We are also asking whether we should have a Māori ward.
What is a Representation Review?
We are asking our community:
- How many Councillors should we have? We currently have 12 plus the Mayor and can have as few as 6 and as many as 30!
- Should we elect the Councillors ‘at large’ (status quo), introduce a Ward system or have a mixture of both?
- Should there be a Maori ward in Invercargill?
- Should we retain the Bluff Community Board? If so how many members should it have? Are there other areas in Invercargill which should also have Community Boards?
How can we represent you?
The review is now underway!
We are seeking feedback and comment on all aspects of representation.
You can share your feedback to any level of detail you like – whether it be a quick comment, or you’d like a more detailed discussion.
These issues affect everyone who lives in our city district.
Email us at firstname.lastname@example.org
Feedback on this part of the Representation Review closes 30 April 2021.
Your Community Panel
Invercargill City Council has appointed a Community Panel, Chaired by Councillor Rebecca Amundsen, to talk with the Community and gather views which will be used to create a formal report.

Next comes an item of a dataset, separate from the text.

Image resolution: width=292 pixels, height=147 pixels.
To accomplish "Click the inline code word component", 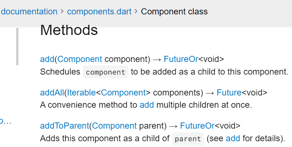I will pos(106,72).
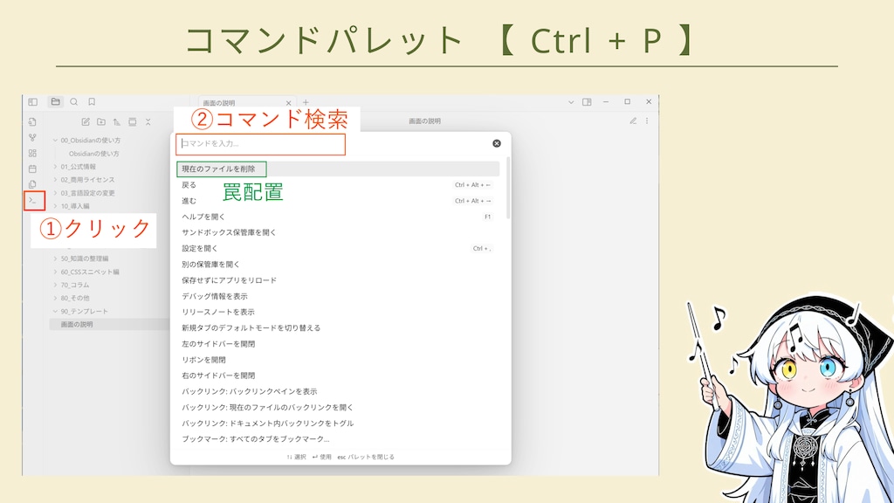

Community Panel members will be asking you how ICC can best represent you.
The Panel members are;
- Councillor Rebecca Amundsen (Chair)
- Anna Ford
- David Pottinger
- Aditi Raj
- Michael Skerrett
Your Community Panel will be out and about at events, or keen to chat with anyone they interact with in their own communities about the Representation Review.
If you see them, feel free to ask about the Representation Review, and share your thoughts with them!
Want to know more?
We’ve got more details on Māori Wards, what a ward system might look like for Invercargill, how community boards might be defined, and what might impact the number of councillors we should have in a handy booklet, which you can check out online here.
In the meantime, if you have more questions, contact email@example.com
There are formal and informal requirements and stages of the Representation Review process.
After the Council has considered the Community Panel’s report, Council will prepare the “Initial Proposal”.
The Initial Proposal reflect the feedback from the panel’s report and the community.
When the Initial Proposal is adopted by Council, there will be another chance to have your say – as it will be open to submissions from the community.
There will be a formal hearing process for these submissions and from this, Council will prepare a “Final Proposal”.
This is then notified to the public and it can be appealed to the Local Government Commission, which will determine the appeal in time for the 2022 Election.
In 2015 there were no appeals to the Council Final Proposal.